4. Jerusalem is the city of God; its peace comes from the peace of God.
Its rulers should become disciples of God to be taught by Him how to practise
justice and equality with all its inhabitants. The key of any solution
for the future of Jerusalem is sharing and equality in sovereignty as well
as in duties and rights. All believers, Jews, Moslems and Christians alike,
should speak and be listened to when the time comes to decide the future
of this city.
Bethlehem will reach its stability in an independent Palestinian
State enjoying its own sovereignty and full freedom. Its inhabitants as
in all of Palestine will then know an era of peace, security and tranquillity.
We hope this will be achieved in the new year.
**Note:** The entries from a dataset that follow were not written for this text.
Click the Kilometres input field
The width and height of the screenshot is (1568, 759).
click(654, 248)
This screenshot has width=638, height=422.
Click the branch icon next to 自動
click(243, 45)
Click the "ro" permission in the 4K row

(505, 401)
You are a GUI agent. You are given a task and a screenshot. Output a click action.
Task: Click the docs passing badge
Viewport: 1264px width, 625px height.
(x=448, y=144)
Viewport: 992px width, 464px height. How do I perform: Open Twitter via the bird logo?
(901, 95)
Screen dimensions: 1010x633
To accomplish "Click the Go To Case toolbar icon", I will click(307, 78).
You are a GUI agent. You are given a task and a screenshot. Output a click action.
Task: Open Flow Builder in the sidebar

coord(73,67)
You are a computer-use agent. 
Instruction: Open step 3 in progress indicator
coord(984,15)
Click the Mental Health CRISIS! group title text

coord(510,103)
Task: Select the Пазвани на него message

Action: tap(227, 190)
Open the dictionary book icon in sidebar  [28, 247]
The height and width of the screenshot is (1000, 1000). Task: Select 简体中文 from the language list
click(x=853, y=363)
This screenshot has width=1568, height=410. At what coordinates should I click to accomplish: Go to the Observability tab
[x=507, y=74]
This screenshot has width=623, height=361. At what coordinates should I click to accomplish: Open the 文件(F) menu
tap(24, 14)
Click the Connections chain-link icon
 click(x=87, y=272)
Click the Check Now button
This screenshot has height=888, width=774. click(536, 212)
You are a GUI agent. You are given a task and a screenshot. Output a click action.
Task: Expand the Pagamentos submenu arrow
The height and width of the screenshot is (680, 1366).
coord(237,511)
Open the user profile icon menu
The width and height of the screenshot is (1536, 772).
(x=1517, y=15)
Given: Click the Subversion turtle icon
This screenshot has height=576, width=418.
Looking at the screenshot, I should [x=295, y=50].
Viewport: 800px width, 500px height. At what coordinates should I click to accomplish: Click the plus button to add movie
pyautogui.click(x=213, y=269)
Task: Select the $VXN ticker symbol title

As for the question of Nazareth, it should be taken together by Moslems
and Christians, with one vision and one heart, helped in that by those
responsible of the public order in Nazareth. So all houses of God, churches
and mosques, will become houses of prayer, love and fraternity which should
be born again in the hearts of all, Christians and Moslems. We appreciate
the position and the solution proposed by Arab and Moslem countries, as
well as by many Moslem personalities. We sincerely wish that nobody will
feel defeated in the final outcome to this question. We sincerely wish
that all parties will feel winners by a restoring of fraternity among all,
Moslems and Christians. We are sure that all together we are able to achieve
this wish.
5. At the occasion of the Great Jubilee, the Holy Father, Pope John
Paul II, will make his spiritual pilgrimage to the Holy Land. It will be
a visit of faith and prayer. All the Heads of the Catholic Churches wanted
this visit. They hope it will be a blessing for all, a voice of the Spirit
in our country, a message of peace to our peoples in quest of peace, a
strengthening of the faith of our Churches, and an encounter with all believers
in God in this land of God.
6. Our message to all our governments, to the faithful and citizens,
Christians, Moslems and Jews, in all the parts of our diocese, Israel,
Palestine, Jordan, and Cyprus, is a message of peace and hope founded on
the presence of God among us, in the mystery of His Incarnation and Nativity.
Our message to all the Arab world, Christian and Moslem, is a message of
love and fraternity, which we hope will grow and become stronger, with
the starting new century, thanks to the new orientations and new programs
within our religious education. To the Jewish people our message is a message
of peace which is the fruit of justice and which will produce for us all
tranquillity and joy.
Our message from Bethlehem to the world is the message of the Spirit
and of the presence of God among us: God accompanies us in the history
which we make day after day. May the world, in his efforts to create a
new world order, welcome the Spirit of God: only the Spirit will renew
the face of the earth, the heart of humanity and restore justice in relations
among peoples and persons. In this way, diverse religious extremisms manifested
by so many believers will disappear, and every one will finally see that
to believe in God is to love God and all the creatures of God.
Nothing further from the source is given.